甘い罠、秘密にキス



桜佑に言われた通りタクシーに乗り、辿り着いたのは路地裏にあるこじんまりとしたおしゃれなバー。店の前に立ち、恐る恐るゆっくりとドアを開ける。

前回来た時からそんなに月日は流れていないはずだけど、店内に足を踏み入れた瞬間、なんだかとても懐かしい気持ちになった。

そういえばあの時はまだ桜佑のことを天敵だと思っていて、言葉を交わすどころか目を合わせることすら避けて毎日を過ごしていたっけ。

まさかその相手と、手を繋ぎ、キスをして、身体を重ね、婚約まですることになるなんて。あの時の私は、こんな未来を想像すらしていなかったな。


「いらっしゃいませ」


マスターに声を掛けられ、会釈しながら前回と同じカウンター席に腰を下ろす。

前回はここで酔い潰れてしまったわけだけど、お店には迷惑がかからなかったのだろうか。私の顔、覚えられてたら恥ずかしいな。と、内心ヒヤヒヤしながら「こんばんは」と控えめに挨拶をすると、マスターも穏やかな笑顔で「こんばんは」と返してくれた。


改めて店内を見渡してみると、おしゃれなのに落ち着く雰囲気があって、居心地がいい。

あの時は訳が分からないまま半ば強制的にお店に連れ込まれたから、あまりゆっくり出来た記憶はないけれど。私もこのお店の雰囲気、結構好きかも。


「あれえ?なんか見覚えのある子がいる」


キョロキョロと店内を見渡していた時だった。お店に入ってきたひとりの男性がゆっくりと私に近付いてきたかと思うと、そのまま隣の席に腰を下ろし、覗き込むようにして話し掛けてくるから思わず目を見張った。

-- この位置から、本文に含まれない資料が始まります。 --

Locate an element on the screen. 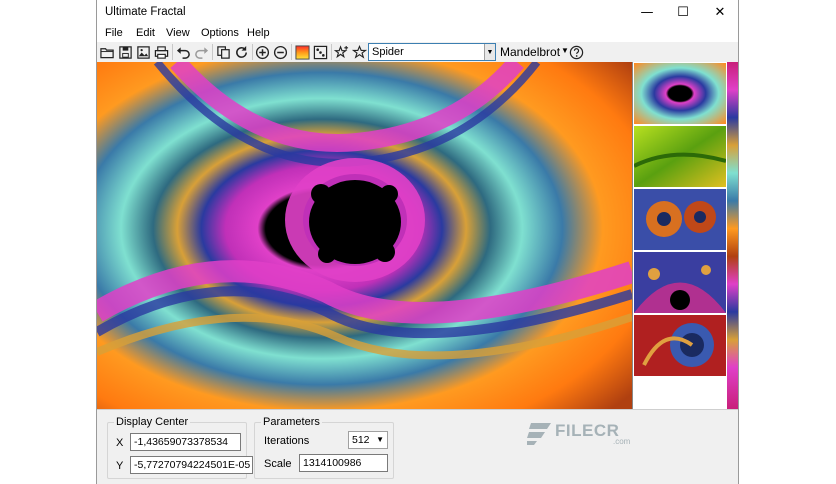 The width and height of the screenshot is (836, 484). minimize-button: — is located at coordinates (647, 12). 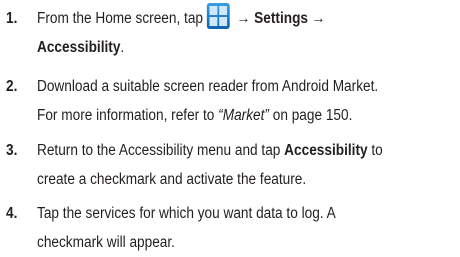 I want to click on step-line: From the Home screen, tap → Settings →, so click(x=244, y=18).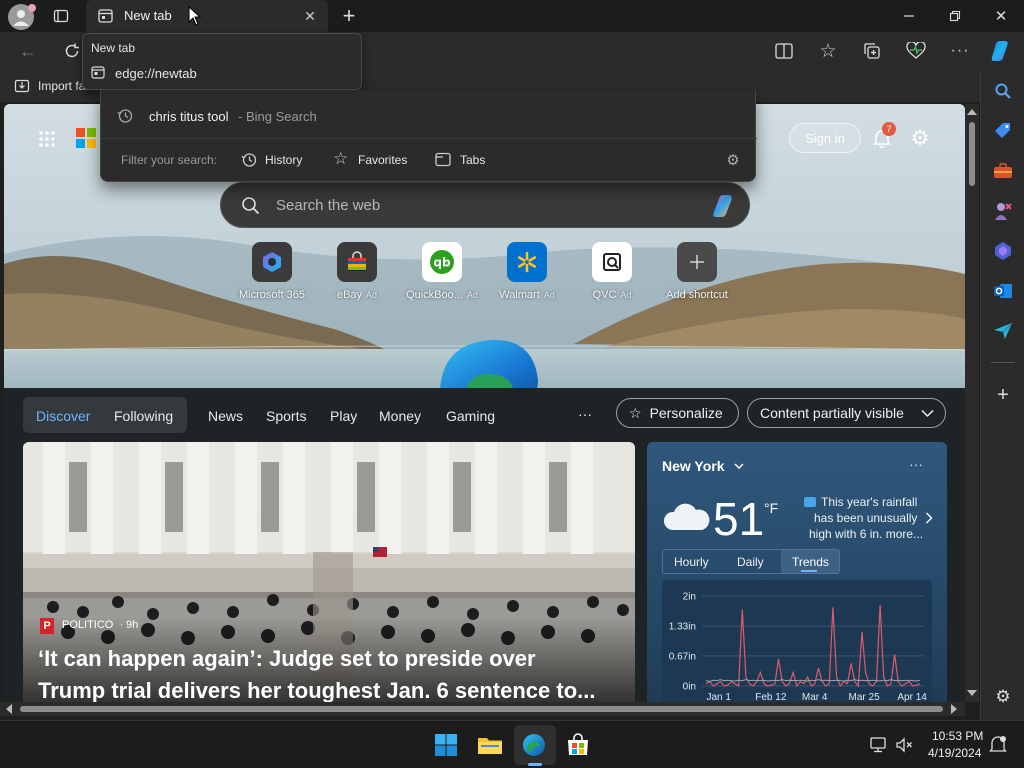 The width and height of the screenshot is (1024, 768). I want to click on add-shortcut-button: Add shortcut, so click(697, 275).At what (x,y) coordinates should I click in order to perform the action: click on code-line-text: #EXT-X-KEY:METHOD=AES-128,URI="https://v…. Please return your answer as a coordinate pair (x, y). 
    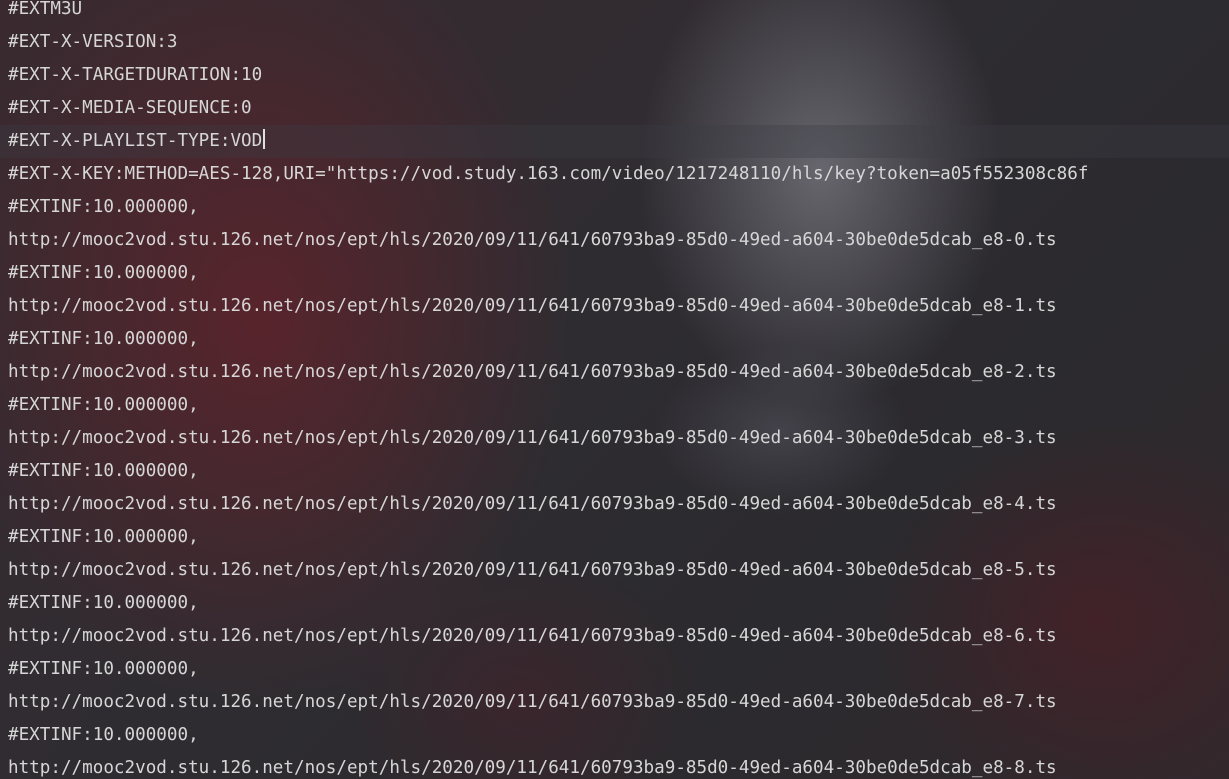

だけどこの間伸びした口調、聞き覚えがある。少しチャラそうな見た目に、気さくな感じ。確かあの日もここで会った、桜佑と知り合いの…


「すめらぎ…さん?」

「ピンポーン。凄い、覚えてくれてた」


ニコッと微笑んだ皇さんは、私の奥の席を一瞥してから「ひとり?」と尋ねてくる。

「あとで桜佑が来ます」と答えると「ふうーん」と含みを持たせたような相槌を打った彼は、ニヤリと口角を上げた。